Paper Structure (73 sections, 3 equations, 5 figures, 1 table)

This paper contains 73 sections, 3 equations, 5 figures, 1 table.

Figures (5)

  • Figure 1: Overview of Inference-Driven Linkage. We show that an LLM agent can reconstruct a specific identity ($\hat{\imath}$) from fragmented information. (Left) Anonymized Artifacts ($D_{\text{anon}}$): Sources such as ChatGPT logs, AOL search histories, and interview transcripts contain fragmented, individually non-identifying cues that can jointly form an identity-relevant profile within a given artifact. (Right) Auxiliary Context ($D_{\text{aux}}$): Auxiliary information may be either provided directly or retrieved from public sources (e.g., the web, social media, and news), and serves as corroborating evidence. (Center) Agentic Inference: The agent combines weak cues from anonymized artifacts with corroborating auxiliary context to form a coherent identity hypothesis.
  • Figure 2: Classical linkage settings. (a) In the Netflix setting, LLM agents match or exceed the classical baseline, especially in sparse regimes. (b) In the AOL setting, the agent performs open-ended linkage by moving from anonymized queries ($D_{\text{anon}}$) to corroborating public evidence ($D_{\text{aux}}$) and ultimately to a specific identity hypothesis ($\hat{\imath}$).
  • Figure 3: The end-to-end pipeline of InferLink . Phase 1 specifies the seed $(f,\iota,\kappa)$, which defines the fingerprint type, intent, and attacker knowledge.
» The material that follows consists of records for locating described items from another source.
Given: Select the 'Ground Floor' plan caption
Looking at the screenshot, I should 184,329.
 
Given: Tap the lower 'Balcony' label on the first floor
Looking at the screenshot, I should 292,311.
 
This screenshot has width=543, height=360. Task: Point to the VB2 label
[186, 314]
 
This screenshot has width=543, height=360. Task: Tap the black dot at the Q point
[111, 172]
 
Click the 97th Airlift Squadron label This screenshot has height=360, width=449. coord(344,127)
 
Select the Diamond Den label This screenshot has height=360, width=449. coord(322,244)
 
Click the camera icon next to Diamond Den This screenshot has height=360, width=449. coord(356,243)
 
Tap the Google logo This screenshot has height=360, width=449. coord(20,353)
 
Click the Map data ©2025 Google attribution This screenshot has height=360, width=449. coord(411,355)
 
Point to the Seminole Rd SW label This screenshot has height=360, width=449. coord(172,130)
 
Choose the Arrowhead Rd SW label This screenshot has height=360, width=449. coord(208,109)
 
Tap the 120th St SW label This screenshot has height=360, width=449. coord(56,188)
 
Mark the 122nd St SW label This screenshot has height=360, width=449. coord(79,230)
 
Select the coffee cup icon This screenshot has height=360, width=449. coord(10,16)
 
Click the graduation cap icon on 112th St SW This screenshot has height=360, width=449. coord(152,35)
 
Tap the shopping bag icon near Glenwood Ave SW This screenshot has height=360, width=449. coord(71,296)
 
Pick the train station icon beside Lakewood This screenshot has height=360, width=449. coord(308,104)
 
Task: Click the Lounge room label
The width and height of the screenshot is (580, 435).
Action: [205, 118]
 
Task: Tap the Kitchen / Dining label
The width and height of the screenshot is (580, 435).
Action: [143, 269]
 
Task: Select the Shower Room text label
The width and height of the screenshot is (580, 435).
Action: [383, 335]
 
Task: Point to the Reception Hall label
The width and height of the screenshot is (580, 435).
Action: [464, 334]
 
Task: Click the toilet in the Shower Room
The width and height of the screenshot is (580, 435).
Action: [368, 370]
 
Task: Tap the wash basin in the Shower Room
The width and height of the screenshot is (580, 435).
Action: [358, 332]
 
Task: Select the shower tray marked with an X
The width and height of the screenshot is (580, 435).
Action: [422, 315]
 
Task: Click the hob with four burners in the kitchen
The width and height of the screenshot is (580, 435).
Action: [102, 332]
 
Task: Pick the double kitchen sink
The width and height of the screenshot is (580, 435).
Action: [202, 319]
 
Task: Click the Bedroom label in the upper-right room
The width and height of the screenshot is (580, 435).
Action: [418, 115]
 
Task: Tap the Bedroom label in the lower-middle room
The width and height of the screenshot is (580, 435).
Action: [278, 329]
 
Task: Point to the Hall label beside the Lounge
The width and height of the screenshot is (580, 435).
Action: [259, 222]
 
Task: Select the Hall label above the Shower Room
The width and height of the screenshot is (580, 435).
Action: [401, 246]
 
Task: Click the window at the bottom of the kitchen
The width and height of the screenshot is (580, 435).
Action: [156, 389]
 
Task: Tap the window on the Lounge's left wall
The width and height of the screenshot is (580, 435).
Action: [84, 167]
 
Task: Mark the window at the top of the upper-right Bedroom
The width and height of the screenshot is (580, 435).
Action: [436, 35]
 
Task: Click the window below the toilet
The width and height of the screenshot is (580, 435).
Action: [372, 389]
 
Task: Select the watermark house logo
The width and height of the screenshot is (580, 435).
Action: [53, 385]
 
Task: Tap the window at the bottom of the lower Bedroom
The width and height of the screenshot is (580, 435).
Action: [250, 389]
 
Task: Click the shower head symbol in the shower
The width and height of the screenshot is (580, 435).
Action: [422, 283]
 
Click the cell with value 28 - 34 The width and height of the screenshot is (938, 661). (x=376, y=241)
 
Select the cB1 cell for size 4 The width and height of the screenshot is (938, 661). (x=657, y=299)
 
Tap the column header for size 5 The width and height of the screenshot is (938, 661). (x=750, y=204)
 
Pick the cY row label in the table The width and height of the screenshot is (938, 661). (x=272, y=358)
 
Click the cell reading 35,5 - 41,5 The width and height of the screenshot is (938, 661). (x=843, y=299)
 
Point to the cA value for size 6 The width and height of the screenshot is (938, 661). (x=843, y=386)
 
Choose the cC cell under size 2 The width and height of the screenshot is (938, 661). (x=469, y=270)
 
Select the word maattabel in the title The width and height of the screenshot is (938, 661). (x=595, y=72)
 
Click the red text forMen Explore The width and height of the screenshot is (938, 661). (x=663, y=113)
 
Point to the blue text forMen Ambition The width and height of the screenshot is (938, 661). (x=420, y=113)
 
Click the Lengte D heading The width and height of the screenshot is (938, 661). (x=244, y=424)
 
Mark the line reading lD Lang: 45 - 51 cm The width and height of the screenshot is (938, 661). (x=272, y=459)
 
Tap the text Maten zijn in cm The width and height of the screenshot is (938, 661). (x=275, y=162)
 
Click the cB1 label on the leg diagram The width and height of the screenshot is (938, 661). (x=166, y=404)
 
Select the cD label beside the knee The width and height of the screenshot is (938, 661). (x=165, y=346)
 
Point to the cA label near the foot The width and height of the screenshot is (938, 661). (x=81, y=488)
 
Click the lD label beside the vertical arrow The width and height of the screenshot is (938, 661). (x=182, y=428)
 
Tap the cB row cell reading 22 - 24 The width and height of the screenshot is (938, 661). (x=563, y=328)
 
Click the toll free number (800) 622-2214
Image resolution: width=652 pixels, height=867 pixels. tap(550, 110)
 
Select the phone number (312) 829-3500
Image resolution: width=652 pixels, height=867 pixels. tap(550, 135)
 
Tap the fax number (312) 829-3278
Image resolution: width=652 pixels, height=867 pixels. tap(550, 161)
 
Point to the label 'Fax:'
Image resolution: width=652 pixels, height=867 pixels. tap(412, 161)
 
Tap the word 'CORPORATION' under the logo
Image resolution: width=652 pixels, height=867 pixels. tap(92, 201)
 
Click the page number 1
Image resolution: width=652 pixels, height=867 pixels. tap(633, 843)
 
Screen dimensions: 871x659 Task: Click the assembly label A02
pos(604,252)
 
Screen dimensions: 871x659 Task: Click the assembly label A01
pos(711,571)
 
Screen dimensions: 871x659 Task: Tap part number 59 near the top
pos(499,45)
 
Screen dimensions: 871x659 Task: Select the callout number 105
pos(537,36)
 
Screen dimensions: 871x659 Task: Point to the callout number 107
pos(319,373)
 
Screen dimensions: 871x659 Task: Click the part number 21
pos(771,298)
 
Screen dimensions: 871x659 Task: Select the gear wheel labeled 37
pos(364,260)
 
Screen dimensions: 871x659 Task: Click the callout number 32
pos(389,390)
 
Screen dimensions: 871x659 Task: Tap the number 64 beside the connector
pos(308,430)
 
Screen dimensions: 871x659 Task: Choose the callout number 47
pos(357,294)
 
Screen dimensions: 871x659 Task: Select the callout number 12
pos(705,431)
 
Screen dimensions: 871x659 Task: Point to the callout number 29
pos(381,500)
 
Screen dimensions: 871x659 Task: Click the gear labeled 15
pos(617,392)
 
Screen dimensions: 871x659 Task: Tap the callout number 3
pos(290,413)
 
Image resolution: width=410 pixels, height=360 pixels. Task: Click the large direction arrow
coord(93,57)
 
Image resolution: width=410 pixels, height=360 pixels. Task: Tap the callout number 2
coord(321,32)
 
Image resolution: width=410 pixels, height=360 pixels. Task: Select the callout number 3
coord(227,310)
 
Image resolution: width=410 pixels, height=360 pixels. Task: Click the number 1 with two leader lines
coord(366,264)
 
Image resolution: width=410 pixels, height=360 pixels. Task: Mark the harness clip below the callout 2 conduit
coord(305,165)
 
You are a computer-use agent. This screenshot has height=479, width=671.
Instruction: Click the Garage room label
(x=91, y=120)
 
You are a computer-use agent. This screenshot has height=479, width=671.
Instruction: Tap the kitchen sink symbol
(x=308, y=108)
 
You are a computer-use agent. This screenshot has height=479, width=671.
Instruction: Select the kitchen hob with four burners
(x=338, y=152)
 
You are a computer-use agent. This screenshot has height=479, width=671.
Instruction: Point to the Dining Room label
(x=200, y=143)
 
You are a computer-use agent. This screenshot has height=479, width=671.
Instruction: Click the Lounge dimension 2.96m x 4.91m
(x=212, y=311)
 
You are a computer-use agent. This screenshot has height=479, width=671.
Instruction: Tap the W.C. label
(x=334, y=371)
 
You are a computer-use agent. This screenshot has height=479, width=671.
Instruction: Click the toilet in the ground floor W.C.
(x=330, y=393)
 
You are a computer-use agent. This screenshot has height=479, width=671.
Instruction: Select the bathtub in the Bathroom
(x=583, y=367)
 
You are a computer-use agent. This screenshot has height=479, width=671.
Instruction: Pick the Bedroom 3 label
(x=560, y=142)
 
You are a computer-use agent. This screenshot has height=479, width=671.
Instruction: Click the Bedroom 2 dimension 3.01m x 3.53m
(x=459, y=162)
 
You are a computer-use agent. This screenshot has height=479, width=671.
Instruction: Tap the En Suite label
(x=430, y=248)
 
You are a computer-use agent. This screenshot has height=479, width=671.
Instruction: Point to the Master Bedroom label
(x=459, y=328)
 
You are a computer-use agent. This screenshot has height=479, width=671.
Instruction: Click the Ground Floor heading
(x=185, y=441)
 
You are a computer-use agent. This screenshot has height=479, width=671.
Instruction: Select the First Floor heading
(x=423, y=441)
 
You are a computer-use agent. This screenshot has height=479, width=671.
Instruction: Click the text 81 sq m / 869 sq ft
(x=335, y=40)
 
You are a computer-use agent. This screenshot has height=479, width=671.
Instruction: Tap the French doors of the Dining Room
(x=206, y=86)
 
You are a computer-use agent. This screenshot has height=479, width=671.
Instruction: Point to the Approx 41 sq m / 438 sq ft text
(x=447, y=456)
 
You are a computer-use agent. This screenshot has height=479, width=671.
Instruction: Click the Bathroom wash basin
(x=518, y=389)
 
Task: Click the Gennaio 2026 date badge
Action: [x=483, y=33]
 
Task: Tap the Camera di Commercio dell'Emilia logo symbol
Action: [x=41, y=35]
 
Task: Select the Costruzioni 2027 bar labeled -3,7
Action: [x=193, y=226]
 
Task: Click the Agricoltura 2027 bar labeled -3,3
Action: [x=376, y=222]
This seed conditions Phase 2, plausible scenario generation, and Phase 3, synthesis of paired datasets $(D_{\text{anon}}, D_{\text{aux}})$ with a unique ground-truth linkage. Phase 4 executes a multi-turn task interaction, and Phase 5 evaluates privacy risk (LSR) and task utility.
  • Figure 4: Concrete example from InferLink for a single Intrinsic instance. The underlying paired-source data remain fixed, while the task framing changes across Implicit, Explicit-ZK, and Explicit-MK.
  • Figure 5: Modern digital trace examples of inference-driven linkage. (a) Anthropic Interviewer. A redacted interview provides the anonymized artifact $D_{\text{anon}}$, containing technical and contextual cues without direct identifiers. The agent extracts a distinctive academic profile, retrieves public corroboration ($D_{\text{aux}}$), and forms an identity hypothesis $\hat{\imath}$ with supporting evidence $\mathcal{E}$. (b) ChatGPT log. From the anonymized conversation ($D_{\text{anon}}$), the agent extracts a coarse profile from fragmented contextual cues, retrieves corroborating public information ($D_{\text{aux}}$), and narrows to a specific identity hypothesis $\hat{\imath}$.